+++ Dataset records

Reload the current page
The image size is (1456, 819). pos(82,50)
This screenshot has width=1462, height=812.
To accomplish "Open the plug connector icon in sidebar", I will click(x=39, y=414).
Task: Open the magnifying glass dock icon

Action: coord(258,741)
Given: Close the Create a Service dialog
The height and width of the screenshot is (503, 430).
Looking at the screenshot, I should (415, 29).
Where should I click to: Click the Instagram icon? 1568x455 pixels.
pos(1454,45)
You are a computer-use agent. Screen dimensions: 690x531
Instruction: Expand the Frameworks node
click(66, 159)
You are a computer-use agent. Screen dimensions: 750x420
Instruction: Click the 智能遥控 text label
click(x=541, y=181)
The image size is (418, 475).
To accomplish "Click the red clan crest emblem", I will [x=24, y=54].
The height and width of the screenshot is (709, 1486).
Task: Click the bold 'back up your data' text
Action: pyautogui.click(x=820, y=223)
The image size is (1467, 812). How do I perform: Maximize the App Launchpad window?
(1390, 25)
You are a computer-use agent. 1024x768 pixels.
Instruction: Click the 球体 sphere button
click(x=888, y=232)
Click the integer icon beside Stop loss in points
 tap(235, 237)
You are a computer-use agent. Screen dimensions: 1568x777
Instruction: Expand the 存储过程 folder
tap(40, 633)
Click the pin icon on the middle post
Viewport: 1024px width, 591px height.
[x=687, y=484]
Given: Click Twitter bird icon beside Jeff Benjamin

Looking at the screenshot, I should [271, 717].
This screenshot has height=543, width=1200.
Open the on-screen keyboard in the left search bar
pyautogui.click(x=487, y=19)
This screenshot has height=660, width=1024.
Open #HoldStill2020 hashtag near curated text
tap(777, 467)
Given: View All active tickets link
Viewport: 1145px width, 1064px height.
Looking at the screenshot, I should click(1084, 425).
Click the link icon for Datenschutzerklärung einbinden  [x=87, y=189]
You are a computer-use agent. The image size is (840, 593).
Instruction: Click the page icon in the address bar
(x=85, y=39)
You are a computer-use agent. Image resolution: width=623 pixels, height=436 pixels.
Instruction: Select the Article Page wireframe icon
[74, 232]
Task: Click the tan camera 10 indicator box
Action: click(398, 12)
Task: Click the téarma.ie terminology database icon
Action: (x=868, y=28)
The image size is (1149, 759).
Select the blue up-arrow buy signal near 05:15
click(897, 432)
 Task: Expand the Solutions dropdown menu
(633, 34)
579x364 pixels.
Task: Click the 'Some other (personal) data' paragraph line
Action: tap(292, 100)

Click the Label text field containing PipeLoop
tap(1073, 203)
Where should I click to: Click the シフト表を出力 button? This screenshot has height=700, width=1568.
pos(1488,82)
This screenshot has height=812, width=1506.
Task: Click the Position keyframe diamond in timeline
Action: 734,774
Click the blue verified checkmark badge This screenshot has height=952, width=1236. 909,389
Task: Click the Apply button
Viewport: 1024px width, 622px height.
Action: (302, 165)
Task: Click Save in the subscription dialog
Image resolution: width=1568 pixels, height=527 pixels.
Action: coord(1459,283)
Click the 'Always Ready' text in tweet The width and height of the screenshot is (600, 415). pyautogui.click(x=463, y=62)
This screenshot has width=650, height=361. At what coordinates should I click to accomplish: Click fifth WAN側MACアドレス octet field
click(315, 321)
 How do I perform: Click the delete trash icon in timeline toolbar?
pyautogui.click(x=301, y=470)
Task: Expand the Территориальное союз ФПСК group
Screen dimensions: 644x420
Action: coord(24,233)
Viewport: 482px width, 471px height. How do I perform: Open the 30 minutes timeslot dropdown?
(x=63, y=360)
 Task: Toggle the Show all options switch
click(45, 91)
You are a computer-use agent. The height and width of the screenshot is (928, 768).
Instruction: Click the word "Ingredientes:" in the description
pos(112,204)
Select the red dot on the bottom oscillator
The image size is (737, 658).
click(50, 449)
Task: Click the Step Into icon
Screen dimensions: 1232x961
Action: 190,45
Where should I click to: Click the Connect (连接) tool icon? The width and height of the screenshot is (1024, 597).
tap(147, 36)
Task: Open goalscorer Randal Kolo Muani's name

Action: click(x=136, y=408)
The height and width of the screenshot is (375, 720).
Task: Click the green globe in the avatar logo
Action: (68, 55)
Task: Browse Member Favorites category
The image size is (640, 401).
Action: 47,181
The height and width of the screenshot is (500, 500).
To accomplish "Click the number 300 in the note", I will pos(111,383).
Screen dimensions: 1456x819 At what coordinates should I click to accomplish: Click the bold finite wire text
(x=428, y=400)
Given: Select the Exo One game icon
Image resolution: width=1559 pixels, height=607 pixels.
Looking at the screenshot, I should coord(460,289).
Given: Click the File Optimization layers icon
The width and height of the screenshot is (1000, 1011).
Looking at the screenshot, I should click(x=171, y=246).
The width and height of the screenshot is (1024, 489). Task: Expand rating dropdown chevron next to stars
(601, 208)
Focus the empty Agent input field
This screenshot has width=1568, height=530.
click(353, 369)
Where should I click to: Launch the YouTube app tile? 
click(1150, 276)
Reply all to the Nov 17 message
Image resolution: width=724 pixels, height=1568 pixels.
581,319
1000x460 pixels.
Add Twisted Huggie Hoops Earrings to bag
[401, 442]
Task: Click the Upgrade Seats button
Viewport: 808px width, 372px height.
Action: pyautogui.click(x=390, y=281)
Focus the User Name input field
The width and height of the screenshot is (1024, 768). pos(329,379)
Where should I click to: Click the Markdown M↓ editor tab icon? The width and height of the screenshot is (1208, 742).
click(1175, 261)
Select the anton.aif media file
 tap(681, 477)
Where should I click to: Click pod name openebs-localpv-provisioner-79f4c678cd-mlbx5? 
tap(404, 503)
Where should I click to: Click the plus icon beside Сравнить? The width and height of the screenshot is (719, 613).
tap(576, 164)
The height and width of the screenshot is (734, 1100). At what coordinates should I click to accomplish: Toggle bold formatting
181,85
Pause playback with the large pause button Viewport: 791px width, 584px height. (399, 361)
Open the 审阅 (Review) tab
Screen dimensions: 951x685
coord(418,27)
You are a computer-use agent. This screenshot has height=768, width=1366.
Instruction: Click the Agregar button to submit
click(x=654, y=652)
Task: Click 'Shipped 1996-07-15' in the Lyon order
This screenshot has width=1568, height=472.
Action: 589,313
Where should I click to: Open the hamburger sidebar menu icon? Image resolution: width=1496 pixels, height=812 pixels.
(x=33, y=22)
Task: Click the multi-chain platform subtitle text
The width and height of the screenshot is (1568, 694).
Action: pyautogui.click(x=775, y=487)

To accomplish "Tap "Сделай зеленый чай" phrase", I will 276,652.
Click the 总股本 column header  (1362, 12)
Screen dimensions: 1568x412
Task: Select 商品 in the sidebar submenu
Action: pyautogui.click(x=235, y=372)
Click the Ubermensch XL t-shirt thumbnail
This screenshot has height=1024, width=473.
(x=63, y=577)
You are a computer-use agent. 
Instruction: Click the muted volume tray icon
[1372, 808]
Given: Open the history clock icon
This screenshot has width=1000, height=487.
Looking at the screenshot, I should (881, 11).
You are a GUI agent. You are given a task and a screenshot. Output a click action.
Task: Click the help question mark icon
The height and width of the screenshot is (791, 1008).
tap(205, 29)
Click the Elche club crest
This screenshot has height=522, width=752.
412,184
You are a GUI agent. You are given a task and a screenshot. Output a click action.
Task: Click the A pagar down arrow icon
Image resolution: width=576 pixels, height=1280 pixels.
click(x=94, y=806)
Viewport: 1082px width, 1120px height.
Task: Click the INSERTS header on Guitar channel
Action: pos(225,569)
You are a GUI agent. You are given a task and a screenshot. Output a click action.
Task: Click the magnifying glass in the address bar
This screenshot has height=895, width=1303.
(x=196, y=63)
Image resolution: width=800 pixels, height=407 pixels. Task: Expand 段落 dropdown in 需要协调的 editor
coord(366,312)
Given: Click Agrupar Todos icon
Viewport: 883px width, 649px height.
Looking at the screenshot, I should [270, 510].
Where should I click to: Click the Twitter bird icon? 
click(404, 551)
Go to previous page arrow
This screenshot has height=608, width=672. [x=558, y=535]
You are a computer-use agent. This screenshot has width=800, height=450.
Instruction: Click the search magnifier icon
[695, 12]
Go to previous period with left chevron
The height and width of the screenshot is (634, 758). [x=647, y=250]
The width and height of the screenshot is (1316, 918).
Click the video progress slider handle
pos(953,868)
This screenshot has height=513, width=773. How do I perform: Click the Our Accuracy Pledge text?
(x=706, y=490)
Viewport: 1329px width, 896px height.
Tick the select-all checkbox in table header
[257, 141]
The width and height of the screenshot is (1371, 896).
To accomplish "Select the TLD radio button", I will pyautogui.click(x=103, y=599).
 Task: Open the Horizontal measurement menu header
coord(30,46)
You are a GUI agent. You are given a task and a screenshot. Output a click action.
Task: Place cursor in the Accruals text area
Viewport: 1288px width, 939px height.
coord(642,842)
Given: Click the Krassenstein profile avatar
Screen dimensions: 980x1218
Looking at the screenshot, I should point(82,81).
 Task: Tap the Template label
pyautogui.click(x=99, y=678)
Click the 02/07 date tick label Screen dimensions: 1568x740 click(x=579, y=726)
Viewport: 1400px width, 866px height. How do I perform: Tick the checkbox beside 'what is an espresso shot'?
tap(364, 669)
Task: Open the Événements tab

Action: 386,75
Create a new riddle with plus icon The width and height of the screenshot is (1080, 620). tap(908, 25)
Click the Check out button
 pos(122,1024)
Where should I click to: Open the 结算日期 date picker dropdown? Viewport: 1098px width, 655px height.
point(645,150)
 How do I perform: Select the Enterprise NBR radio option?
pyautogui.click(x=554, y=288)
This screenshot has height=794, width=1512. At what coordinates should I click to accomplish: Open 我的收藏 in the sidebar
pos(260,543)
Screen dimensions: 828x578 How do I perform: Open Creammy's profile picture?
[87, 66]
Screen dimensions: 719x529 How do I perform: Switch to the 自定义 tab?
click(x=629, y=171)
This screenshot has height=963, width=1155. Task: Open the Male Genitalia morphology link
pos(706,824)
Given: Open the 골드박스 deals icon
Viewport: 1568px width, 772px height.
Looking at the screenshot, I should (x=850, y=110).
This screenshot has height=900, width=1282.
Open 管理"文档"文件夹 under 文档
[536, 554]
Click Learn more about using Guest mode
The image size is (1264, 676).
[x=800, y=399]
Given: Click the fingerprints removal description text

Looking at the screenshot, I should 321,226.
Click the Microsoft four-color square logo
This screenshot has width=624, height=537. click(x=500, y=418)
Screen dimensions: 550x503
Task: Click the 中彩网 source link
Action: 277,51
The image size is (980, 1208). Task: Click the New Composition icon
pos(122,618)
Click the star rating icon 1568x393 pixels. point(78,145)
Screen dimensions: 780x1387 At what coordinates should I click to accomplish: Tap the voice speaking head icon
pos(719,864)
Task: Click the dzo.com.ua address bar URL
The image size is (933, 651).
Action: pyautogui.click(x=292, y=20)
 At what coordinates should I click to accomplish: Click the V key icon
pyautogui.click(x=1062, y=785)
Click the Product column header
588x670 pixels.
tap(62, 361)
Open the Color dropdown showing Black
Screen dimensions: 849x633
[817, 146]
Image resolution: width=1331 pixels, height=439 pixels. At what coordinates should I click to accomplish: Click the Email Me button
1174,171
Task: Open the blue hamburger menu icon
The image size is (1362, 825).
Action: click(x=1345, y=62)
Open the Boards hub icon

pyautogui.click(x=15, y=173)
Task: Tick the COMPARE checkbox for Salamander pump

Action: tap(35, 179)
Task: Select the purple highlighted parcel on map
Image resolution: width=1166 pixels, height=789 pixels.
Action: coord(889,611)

++++++

*Goal of the exercise*
Reproduce the lines of the material above verbatim, starting with the line that contains "You are a computer-use agent. Screen dimensions: 1568x777" and ending with the line that contains "pyautogui.click(x=487, y=19)", both included.

*Output for this task*
You are a computer-use agent. Screen dimensions: 1568x777
Instruction: Expand the 存储过程 folder
tap(40, 633)
Click the pin icon on the middle post
Viewport: 1024px width, 591px height.
[x=687, y=484]
Given: Click Twitter bird icon beside Jeff Benjamin

Looking at the screenshot, I should [271, 717].
This screenshot has height=543, width=1200.
Open the on-screen keyboard in the left search bar
pyautogui.click(x=487, y=19)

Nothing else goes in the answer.